A view of development has become, at the very least, not uncommon, which, not long ago, was utterly unknown, and which, if known, would have found absolutely no response. Whether the view would be formalized precisely in the German way we have no means of knowing, yet we believe we do not calumniate Oxford when we say that something like the Hegelianism, which is no longer believed in Germany, finds many adherents there. We will state it in its native form, which we borrow from a Catholic writer, whose fairness is

undoubted :

Rationalism has fastened itself on the form in which the organs of the Christian revelation have expressed their religious consciousness in terms which suited their own time, and has drawn the conclusion from it that that expression could not possibly convey the Christian Truth to all time. This view, however, could not possibly stop short at the Apostles, it must ascend up to Christ Himself, who is in the same position as they. Accordingly it is said by Semler that the word spoken by Christ and His Apostles to the Jews and heathen could not be the standard for all times and all degrees of civilization, and that a distinction must be made between their doctrine and their mode of teaching, in the sense that the latter could not have an absolute value, since it was accommodated to the imagery of that time.

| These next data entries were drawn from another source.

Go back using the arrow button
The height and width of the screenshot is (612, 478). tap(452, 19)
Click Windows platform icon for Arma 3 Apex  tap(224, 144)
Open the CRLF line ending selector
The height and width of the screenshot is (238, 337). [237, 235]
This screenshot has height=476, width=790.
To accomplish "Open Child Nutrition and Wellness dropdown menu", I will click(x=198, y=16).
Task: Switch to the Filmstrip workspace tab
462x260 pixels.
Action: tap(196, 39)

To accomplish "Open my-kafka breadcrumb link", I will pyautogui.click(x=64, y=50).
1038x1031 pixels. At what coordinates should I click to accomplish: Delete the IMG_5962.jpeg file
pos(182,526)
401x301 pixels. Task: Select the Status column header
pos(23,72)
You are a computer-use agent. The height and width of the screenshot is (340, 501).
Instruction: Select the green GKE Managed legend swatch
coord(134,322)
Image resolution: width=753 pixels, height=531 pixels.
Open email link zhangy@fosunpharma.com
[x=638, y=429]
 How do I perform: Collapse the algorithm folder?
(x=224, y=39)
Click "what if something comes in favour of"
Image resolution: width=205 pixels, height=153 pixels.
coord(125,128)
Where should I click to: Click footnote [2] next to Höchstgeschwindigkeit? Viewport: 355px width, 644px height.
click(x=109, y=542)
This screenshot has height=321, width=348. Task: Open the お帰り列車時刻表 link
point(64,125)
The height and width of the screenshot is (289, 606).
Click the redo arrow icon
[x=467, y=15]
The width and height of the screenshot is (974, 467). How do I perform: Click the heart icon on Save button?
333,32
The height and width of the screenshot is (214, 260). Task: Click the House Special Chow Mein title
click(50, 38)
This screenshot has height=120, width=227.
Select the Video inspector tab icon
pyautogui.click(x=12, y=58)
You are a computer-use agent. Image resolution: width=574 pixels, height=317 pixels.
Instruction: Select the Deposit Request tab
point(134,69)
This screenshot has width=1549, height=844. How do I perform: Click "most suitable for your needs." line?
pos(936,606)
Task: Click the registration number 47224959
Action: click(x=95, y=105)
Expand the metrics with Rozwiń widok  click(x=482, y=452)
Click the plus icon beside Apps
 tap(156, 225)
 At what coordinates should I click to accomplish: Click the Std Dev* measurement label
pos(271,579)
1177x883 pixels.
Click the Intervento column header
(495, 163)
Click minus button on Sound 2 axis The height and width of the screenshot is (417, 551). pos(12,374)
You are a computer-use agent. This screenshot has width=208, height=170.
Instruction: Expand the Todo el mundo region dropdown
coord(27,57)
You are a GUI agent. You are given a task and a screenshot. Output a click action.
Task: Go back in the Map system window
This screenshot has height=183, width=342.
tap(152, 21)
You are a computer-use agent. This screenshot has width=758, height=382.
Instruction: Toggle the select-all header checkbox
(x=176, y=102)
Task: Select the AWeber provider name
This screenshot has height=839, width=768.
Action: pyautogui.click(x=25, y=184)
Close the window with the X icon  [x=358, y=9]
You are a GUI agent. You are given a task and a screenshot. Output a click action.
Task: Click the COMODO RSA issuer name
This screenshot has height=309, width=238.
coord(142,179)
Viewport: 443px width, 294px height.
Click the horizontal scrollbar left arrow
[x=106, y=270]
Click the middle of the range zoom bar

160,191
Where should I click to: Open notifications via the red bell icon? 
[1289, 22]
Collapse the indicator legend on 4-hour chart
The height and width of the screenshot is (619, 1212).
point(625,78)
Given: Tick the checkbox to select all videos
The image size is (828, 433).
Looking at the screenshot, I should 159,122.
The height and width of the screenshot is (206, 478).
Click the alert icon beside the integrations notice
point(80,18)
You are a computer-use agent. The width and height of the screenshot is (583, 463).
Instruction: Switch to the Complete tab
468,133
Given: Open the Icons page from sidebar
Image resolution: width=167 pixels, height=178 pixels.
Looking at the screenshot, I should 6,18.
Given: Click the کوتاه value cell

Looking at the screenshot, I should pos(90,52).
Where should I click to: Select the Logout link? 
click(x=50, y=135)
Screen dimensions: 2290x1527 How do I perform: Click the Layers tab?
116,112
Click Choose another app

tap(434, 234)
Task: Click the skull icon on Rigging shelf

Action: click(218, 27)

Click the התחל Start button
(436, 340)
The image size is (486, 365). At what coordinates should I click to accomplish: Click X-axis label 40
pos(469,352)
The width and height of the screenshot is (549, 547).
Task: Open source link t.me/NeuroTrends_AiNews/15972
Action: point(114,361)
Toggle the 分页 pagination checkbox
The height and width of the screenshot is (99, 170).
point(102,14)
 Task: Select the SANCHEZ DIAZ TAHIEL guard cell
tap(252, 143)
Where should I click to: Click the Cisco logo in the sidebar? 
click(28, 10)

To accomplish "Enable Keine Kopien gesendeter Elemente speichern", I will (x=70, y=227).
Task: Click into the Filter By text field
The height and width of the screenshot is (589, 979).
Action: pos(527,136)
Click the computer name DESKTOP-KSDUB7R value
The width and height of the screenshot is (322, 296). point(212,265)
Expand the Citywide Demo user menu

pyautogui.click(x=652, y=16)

Then much is said about the infinite developing power of Christianity, and about its aim, to make its truths fruitful for all following generations. Furthermore, it is argued that words could not be framed so as to contain the. whole compass of the conceptions of Christianity, which were to progress in never-ending development. Of this development, which entered into the world with Christianity, the Apostolic writings form but the first shape, the

first link in a chain, the first and the most narrow of the concentric circles raised in the boundless ocean of thought by the flinging of Christian truth into it, the first impulse to the movement. The True and the Perfect is not to be found in the commencement but in the progress to the end. "The text of the Bible," says Hegel," contains the mode of the first appearance of Christianity; this is what it describes, and such a description can only contain what is in the principle of Christianity, and even that not as yet in an express manner, but only a presentiment of it! What the spirit which reveals itself in Christianity is in and for itself (an und für sich) does not come out at first. One might almost say, when one leads back Christianity to its first appearance, it is reduced to the stage of vacancy of spirit (Geistlosigkeit)." Schelling speaks in the same sense. "The first books of the history and doctrine of Christianity are themselves nothing but a special, and therefore imperfect, appearance of it; its Idea is not to be found in them, and their worth is only to be estimated according to the degree in which this Idea is expressed in them.” *

This, however, only gives us, as yet, an imperfect view of the part played by development in Hegel's system. Christ and His Apostles are not only the first feeble beginning of Christianity, but that beginning does not, even in any real sense, contain the germ of future developments. Each step is a spring forward on the last: it does not properly spring out of it. This is apparent from the fact that in that system heresies are as much real developments as are Catholic verities. The truth lies in the very developing, in the movement, in the flux and the succession, in the contradictions reconciled at last by the knowledge to which the spirit attains that each is a necessary step in its life. The Christian notion that our Lord taught a grand body of truth once for all, of which all forms of doctrine are developments, and out of which they come without the least substantial change, is expressly denied and despised as dead, monotonous, lifeless, spiritless. Unambiguously, and without equivocation, it is laid down that each development must be a real, essential change upon the last, and that their substantial truth lies in their being all equally the spontaneous movement of the Absolute Idea, which struggles through them all into a consciousness of Self. So incredible does it appear that any one calling himself a Christian should hold this view, that we quote Kuhn's summary of the views of Dr. Baur, a Protestant professor of Tübingen, which are almost his own words :

Dr. Baur distinguishes three modes of looking upon the process of the history of dogma: the first he calls that of the ecclesiastical belief; the

Kuhn, i. 132.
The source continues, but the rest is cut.